======== RECORDS SHOWN

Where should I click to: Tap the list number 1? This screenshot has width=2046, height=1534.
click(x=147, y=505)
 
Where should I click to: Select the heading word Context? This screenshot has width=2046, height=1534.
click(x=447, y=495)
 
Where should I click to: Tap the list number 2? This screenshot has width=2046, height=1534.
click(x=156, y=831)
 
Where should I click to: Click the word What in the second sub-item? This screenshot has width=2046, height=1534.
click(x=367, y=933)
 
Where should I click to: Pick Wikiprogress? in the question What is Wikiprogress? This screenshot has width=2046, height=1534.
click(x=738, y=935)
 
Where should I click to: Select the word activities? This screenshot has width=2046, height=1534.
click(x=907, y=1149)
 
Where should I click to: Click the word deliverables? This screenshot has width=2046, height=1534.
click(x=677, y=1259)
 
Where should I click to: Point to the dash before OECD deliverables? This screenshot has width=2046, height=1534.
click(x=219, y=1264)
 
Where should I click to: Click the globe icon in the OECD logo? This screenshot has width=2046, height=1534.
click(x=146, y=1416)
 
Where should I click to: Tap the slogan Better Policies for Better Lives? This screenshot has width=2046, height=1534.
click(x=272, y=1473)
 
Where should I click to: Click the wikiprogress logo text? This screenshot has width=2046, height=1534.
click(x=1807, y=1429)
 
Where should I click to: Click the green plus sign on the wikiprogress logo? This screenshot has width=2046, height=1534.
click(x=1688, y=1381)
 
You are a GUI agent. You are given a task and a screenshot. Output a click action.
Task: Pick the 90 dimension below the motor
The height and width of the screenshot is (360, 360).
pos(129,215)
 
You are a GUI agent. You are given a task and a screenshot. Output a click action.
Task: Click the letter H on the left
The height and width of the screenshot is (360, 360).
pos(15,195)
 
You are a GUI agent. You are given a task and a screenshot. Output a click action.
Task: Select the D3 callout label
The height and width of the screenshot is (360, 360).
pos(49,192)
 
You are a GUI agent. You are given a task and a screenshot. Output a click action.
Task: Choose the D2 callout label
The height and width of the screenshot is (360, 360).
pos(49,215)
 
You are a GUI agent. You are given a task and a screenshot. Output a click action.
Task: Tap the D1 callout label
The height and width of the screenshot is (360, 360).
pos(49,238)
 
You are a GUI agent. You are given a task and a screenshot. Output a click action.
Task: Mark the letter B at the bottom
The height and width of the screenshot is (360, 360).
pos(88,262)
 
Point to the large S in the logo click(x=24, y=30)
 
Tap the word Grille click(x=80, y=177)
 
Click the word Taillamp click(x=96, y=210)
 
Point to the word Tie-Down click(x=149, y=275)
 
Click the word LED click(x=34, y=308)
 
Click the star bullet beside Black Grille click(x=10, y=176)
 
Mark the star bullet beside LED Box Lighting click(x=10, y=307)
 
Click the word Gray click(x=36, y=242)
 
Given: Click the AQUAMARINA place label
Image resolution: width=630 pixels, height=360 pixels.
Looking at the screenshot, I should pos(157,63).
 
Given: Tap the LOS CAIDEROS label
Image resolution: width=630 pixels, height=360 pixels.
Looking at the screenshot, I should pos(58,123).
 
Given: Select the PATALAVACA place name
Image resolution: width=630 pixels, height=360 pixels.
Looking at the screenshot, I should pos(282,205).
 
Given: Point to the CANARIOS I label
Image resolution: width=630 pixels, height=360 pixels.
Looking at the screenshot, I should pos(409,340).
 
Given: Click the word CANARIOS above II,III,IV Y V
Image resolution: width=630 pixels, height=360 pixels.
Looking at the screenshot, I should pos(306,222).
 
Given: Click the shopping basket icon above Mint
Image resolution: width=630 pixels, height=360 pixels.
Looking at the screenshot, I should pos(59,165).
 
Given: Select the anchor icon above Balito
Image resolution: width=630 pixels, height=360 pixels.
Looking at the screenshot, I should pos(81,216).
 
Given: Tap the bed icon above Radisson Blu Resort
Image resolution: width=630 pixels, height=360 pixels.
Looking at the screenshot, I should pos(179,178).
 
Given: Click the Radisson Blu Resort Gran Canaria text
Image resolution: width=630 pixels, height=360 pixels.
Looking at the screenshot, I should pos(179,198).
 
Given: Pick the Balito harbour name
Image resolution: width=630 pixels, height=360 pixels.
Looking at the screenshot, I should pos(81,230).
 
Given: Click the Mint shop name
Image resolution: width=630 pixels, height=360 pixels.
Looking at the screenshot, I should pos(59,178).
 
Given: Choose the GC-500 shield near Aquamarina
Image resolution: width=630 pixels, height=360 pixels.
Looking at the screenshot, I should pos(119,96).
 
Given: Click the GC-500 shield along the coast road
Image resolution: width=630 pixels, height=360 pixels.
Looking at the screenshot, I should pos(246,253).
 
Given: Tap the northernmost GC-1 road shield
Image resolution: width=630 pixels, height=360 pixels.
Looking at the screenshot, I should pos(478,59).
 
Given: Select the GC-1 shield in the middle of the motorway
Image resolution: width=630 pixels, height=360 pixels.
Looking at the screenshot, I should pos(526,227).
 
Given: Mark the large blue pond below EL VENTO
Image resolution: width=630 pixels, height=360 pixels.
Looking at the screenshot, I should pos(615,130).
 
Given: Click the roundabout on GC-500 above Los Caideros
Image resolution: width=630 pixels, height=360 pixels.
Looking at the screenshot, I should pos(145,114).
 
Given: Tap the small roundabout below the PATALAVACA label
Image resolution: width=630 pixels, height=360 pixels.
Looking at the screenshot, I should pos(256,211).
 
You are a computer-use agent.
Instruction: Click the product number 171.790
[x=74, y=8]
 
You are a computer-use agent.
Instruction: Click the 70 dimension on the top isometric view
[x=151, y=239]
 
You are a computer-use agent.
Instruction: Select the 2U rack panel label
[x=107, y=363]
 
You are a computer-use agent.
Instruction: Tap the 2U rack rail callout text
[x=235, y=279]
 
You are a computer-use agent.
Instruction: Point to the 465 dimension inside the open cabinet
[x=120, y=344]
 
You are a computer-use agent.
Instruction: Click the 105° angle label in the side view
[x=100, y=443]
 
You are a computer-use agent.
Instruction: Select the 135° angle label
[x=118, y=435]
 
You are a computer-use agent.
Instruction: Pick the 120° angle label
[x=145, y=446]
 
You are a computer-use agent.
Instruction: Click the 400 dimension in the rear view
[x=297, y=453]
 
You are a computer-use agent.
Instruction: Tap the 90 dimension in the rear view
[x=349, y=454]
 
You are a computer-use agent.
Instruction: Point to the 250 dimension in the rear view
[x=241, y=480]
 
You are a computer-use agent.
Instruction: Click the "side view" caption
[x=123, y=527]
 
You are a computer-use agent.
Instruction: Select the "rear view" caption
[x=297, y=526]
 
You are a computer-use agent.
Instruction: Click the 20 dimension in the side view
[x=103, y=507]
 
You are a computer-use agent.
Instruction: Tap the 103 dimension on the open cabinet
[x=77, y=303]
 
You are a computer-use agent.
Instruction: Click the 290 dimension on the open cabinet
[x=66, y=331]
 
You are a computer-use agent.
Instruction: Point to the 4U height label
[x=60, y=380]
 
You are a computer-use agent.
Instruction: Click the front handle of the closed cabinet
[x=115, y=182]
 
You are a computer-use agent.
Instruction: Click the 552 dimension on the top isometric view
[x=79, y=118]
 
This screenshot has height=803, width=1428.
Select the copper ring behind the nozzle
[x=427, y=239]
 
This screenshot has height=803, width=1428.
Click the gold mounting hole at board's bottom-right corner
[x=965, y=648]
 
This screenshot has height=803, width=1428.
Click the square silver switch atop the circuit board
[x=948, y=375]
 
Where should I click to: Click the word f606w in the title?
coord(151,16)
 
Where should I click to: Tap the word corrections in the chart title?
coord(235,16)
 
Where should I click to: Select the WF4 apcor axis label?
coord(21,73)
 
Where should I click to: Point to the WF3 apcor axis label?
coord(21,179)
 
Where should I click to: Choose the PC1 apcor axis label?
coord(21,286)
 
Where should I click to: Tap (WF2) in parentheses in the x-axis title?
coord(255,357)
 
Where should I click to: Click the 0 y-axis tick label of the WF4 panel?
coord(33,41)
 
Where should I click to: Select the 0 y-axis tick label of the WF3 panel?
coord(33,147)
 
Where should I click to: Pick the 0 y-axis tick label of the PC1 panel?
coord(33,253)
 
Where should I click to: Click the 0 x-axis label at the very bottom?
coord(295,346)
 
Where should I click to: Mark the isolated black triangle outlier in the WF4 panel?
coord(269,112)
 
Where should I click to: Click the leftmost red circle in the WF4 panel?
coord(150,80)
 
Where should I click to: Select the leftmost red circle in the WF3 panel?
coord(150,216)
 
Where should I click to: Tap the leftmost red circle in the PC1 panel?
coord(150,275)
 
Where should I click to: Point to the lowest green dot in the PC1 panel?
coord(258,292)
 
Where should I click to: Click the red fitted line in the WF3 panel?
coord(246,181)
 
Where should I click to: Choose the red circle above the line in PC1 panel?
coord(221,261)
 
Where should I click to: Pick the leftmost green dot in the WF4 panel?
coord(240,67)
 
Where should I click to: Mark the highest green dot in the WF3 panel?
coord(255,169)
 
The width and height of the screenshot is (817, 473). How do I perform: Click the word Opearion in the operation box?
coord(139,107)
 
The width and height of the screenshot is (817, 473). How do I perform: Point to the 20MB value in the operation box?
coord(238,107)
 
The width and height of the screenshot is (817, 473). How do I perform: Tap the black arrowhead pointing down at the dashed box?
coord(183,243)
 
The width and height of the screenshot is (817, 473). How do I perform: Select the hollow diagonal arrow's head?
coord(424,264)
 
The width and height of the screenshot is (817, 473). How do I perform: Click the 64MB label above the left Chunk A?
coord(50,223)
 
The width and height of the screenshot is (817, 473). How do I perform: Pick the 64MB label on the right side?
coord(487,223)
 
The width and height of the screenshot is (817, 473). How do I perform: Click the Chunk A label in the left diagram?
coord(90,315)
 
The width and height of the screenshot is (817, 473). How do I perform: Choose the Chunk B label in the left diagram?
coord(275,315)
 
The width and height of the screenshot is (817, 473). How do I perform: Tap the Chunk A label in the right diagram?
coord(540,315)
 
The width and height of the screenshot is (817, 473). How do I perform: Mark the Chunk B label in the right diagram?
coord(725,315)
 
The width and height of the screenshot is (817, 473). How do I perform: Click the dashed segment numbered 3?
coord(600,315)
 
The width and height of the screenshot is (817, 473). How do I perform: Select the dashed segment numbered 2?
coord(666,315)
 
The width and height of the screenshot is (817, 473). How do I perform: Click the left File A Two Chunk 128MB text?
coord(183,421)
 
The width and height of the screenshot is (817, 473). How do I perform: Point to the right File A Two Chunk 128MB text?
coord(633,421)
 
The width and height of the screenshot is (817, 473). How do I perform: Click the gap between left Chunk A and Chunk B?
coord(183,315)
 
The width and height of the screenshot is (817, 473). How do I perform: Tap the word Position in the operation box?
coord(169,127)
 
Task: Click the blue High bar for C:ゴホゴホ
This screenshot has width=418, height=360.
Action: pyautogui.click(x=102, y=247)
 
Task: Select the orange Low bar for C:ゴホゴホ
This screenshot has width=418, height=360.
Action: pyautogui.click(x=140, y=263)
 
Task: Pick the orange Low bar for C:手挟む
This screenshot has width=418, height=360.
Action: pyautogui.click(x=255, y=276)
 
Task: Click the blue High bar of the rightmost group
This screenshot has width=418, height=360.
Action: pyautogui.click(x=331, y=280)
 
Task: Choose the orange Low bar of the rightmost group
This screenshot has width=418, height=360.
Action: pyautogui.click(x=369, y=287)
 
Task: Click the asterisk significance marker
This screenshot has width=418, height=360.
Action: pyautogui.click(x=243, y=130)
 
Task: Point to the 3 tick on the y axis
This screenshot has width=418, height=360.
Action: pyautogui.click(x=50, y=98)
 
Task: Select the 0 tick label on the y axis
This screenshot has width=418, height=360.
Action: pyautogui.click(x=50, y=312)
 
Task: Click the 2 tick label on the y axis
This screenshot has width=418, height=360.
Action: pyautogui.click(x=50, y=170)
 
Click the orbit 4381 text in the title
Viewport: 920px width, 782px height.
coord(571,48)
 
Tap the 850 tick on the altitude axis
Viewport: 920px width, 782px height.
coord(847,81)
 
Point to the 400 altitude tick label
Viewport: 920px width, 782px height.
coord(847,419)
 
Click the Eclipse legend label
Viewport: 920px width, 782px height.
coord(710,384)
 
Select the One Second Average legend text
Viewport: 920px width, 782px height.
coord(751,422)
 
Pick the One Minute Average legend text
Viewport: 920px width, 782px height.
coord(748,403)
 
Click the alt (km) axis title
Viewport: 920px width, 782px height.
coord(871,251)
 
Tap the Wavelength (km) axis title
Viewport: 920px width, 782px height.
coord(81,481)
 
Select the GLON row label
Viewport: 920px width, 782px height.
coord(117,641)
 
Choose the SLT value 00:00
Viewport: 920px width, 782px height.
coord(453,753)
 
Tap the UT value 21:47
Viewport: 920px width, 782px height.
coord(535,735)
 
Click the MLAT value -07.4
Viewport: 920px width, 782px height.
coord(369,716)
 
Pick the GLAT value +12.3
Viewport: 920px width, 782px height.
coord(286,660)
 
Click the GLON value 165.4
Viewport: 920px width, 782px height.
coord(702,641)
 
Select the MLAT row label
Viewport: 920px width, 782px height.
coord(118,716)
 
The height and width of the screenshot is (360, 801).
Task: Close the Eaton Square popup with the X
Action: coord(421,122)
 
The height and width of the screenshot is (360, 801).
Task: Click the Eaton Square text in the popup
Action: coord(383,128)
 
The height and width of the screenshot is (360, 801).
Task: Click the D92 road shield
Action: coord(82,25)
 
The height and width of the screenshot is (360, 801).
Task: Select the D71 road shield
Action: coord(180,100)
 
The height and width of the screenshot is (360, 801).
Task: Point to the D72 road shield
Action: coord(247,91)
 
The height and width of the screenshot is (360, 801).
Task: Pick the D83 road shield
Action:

================

__GOAL__: Rewrite the lines of the records above from the line with "segment numbered 2?" up to and including the line with "Action: pyautogui.click(x=102, y=247)", changing "operation box" to "operation panel" and leaving everything else unchanged. Give only those lines.

__FINISHED ANSWER__:
The width and height of the screenshot is (817, 473). How do I perform: Select the dashed segment numbered 2?
coord(666,315)
 
The width and height of the screenshot is (817, 473). How do I perform: Click the left File A Two Chunk 128MB text?
coord(183,421)
 
The width and height of the screenshot is (817, 473). How do I perform: Point to the right File A Two Chunk 128MB text?
coord(633,421)
 
The width and height of the screenshot is (817, 473). How do I perform: Click the gap between left Chunk A and Chunk B?
coord(183,315)
 
The width and height of the screenshot is (817, 473). How do I perform: Tap the word Position in the operation panel?
coord(169,127)
 
Task: Click the blue High bar for C:ゴホゴホ
This screenshot has width=418, height=360.
Action: pyautogui.click(x=102, y=247)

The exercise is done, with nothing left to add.